Dr. Richard Allen Williams

Dr. Richard Allen Williams, 117th President of the National Medical Association and Founder of the Association of Black Cardiologists (1974), is a cum laude honors graduate of Harvard University (1957). He subsequently attended the State University of New York Downstate Medical Center where he received the M.D. degree in 1962. He performed an internship at the University of California San Francisco Medical Center, a residency in Internal Medicine at Los Angeles County-USC Medical Center, and a Cardiology fellowship at Brigham and Women’s Hospital and Harvard Medical School where he later joined the faculty.

Dr. Williams has held positions as Assistant Medical Director at Martin Luther King, Jr. Hospital in Los Angeles, Chief of the Heart Station at the West Los Angeles VA Hospital, and Head of Cardiology at the same institution. At present he is Clinical Professor of Medicine at the UCLA School of Medicine (full Professor), where he has been a faculty member for over 40 years.

He is also the Founder of the Minority Health Institute (1985), which focuses on educational programs to teach doctors about cultural competency, diversity, and healthcare disparities. 
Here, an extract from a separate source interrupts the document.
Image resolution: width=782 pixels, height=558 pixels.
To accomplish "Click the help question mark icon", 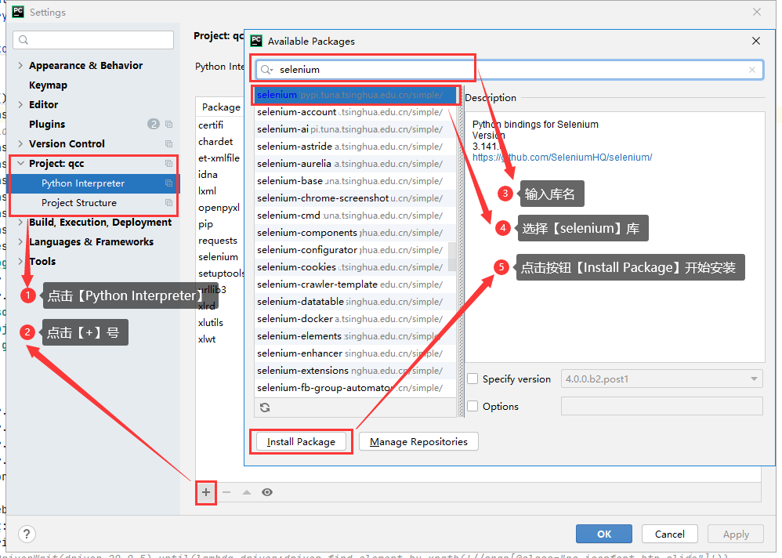I will click(x=27, y=534).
Among his many publications are the seminal, landmark Textbook of Black Related Diseases (McGraw_Hill, 1975). Dr. Williams has received many honors including the Scroll of Merit from the National Medical Association, their highest award. He was given the Louis B. Russell, Jr. Memorial Award by the American Heart Association for outstanding service in the minority community. He also received the Lifetime Achievement Award from Harvard Medical School in 2004 in recognition of his successful efforts to increase diversity at that institution when he was on the faculty there. In 2012, he was honored as the Ethnic Physician of the Year by the California Medical Association Foundation. He also received the International Distinguished Humanitarian Leadership Award at the United Nations from the Nation Council of Women of the United States in recognition of his global contributions in uplifting the health of people in other countries.